» **Task prompt**: Give back an exact copy of the lines in the records below, from the line that has "Where should I click to: Open the Contact" through the line that has "Click the 10 Portrait score", and nothing besides.

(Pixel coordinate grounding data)
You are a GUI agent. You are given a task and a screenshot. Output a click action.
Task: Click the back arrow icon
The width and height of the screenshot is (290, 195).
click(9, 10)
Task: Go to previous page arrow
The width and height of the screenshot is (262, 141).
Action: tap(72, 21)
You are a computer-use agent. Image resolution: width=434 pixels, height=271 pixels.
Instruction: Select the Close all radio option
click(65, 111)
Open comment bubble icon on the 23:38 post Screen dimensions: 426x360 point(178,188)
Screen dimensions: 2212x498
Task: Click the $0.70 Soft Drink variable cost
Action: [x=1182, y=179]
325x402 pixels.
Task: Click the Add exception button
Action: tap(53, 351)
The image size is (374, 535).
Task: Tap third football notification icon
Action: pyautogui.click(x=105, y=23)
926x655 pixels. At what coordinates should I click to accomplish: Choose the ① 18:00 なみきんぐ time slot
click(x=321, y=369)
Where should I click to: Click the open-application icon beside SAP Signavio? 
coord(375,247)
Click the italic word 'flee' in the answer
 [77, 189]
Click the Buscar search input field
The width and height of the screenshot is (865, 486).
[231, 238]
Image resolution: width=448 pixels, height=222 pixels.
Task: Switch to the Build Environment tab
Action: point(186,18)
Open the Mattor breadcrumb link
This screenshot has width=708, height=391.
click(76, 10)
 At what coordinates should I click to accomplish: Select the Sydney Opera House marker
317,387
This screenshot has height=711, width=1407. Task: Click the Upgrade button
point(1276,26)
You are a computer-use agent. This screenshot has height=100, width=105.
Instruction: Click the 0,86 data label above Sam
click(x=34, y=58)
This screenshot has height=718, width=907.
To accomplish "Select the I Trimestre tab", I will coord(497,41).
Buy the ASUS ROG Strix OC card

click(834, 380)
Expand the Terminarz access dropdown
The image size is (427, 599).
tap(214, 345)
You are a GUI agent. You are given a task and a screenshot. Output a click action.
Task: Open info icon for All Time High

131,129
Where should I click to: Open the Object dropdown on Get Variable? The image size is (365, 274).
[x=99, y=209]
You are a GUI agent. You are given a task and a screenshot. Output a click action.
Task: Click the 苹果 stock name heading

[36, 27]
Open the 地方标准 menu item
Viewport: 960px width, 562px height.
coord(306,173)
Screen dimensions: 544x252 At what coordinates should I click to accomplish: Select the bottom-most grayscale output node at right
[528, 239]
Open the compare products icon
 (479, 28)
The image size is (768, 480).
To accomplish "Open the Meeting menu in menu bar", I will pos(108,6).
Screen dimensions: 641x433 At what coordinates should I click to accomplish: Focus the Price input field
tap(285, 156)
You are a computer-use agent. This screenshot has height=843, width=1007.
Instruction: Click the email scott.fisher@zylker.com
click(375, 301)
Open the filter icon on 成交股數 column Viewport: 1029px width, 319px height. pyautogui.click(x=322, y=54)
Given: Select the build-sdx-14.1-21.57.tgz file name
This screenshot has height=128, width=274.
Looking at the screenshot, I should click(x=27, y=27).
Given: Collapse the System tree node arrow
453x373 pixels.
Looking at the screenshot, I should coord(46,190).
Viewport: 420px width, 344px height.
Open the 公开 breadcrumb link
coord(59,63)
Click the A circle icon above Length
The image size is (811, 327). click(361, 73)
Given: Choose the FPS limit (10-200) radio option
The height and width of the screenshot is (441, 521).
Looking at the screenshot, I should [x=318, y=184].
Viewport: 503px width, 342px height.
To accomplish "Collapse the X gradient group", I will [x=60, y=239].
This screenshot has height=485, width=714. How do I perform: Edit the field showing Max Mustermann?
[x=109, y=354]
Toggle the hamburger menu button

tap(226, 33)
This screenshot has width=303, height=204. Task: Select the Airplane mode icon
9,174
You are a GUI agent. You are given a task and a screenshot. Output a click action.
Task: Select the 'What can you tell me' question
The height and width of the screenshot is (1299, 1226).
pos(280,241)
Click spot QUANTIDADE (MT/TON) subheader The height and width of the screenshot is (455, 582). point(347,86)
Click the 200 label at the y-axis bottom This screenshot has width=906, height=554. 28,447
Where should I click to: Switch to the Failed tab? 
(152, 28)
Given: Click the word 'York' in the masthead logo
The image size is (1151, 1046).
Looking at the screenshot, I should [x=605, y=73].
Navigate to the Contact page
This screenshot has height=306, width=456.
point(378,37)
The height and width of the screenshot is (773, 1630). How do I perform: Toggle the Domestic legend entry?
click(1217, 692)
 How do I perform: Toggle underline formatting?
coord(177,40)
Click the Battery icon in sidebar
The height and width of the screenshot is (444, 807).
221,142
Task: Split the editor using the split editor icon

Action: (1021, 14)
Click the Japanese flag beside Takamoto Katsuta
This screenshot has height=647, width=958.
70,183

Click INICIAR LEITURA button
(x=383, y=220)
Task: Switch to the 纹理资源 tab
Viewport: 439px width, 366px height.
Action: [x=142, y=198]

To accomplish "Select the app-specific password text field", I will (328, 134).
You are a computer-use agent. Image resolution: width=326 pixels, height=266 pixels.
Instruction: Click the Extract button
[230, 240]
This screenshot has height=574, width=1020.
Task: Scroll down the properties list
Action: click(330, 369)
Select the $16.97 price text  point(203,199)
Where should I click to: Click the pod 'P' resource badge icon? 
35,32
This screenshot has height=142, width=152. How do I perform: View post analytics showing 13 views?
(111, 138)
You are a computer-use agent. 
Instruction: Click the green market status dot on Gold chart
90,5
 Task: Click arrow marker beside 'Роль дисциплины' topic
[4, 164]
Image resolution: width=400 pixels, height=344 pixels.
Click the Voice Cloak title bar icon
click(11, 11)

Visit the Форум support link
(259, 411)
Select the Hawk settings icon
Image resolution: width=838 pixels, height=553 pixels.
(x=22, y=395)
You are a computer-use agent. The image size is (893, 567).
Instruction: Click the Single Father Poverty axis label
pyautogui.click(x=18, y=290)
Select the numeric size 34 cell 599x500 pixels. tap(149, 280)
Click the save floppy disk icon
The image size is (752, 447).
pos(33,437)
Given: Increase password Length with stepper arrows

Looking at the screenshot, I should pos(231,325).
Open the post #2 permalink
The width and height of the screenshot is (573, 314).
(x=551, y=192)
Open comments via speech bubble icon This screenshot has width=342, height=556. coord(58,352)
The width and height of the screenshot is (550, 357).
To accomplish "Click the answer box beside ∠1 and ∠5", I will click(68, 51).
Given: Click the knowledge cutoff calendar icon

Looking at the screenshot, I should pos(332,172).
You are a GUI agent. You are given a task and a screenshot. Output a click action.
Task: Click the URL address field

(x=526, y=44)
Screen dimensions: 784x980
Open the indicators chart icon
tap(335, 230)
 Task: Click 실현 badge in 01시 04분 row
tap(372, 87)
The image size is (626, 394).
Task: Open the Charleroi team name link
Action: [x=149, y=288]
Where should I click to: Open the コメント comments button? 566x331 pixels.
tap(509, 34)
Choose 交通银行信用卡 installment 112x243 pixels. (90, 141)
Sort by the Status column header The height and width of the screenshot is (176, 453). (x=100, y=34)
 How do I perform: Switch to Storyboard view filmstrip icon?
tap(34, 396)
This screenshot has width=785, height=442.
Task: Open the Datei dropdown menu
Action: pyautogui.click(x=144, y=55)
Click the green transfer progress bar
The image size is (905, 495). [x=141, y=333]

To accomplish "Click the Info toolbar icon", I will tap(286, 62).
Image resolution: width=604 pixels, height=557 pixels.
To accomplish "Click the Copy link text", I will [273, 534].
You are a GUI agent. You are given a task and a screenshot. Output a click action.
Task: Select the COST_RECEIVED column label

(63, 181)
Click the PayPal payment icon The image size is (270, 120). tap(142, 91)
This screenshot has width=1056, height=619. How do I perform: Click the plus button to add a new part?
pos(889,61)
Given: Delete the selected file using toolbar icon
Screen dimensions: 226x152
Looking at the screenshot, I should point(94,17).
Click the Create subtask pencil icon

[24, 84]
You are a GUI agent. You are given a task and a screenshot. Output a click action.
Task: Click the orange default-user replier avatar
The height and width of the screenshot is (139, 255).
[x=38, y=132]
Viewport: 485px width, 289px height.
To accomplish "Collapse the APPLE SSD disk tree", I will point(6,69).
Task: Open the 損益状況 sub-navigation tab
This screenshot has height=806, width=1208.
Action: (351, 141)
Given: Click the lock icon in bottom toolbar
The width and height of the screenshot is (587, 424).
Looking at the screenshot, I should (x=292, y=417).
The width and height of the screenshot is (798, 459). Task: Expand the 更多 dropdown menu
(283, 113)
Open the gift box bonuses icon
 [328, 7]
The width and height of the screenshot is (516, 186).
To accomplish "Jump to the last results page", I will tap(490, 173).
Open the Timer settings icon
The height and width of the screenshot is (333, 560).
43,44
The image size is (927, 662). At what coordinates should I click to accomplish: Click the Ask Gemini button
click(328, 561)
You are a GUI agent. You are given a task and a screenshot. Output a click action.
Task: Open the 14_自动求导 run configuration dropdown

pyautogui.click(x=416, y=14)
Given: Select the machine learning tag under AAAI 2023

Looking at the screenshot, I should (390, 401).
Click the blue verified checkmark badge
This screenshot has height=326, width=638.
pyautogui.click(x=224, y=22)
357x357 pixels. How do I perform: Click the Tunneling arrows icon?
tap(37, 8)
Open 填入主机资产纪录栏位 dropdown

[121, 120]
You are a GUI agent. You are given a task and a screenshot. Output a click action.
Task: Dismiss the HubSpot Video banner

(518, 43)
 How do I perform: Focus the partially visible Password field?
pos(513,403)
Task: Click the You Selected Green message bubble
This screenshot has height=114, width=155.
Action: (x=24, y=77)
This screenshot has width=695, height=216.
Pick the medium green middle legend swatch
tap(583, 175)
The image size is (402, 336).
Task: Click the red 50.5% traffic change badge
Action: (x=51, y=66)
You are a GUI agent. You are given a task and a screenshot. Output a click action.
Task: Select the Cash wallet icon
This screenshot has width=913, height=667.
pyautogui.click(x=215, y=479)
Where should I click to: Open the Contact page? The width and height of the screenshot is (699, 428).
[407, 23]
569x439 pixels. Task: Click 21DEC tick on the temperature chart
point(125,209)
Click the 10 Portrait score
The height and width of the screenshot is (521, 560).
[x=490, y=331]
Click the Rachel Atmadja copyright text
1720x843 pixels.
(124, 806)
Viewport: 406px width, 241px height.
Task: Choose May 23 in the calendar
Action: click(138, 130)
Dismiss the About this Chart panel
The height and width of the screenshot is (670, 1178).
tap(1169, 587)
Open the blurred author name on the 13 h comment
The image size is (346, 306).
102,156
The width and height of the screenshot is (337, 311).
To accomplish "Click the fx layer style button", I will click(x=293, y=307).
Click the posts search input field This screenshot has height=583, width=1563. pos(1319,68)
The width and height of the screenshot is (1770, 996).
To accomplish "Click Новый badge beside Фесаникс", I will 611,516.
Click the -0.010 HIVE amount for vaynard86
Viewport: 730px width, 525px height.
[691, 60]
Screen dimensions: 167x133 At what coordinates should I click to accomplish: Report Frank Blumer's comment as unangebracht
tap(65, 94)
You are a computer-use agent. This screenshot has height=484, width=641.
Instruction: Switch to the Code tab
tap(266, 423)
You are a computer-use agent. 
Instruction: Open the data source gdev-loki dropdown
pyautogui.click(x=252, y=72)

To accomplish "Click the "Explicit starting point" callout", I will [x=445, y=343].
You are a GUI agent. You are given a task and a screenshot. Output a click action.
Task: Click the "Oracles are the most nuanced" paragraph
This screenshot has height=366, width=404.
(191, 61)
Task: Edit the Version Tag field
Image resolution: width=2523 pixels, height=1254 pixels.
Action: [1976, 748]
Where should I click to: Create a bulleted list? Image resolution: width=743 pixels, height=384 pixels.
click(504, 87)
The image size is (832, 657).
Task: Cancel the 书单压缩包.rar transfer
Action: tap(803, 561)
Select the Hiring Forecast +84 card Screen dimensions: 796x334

» **Solution to this task**:
Where should I click to: Open the Contact page? The width and height of the screenshot is (699, 428).
[407, 23]
569x439 pixels. Task: Click 21DEC tick on the temperature chart
point(125,209)
Click the 10 Portrait score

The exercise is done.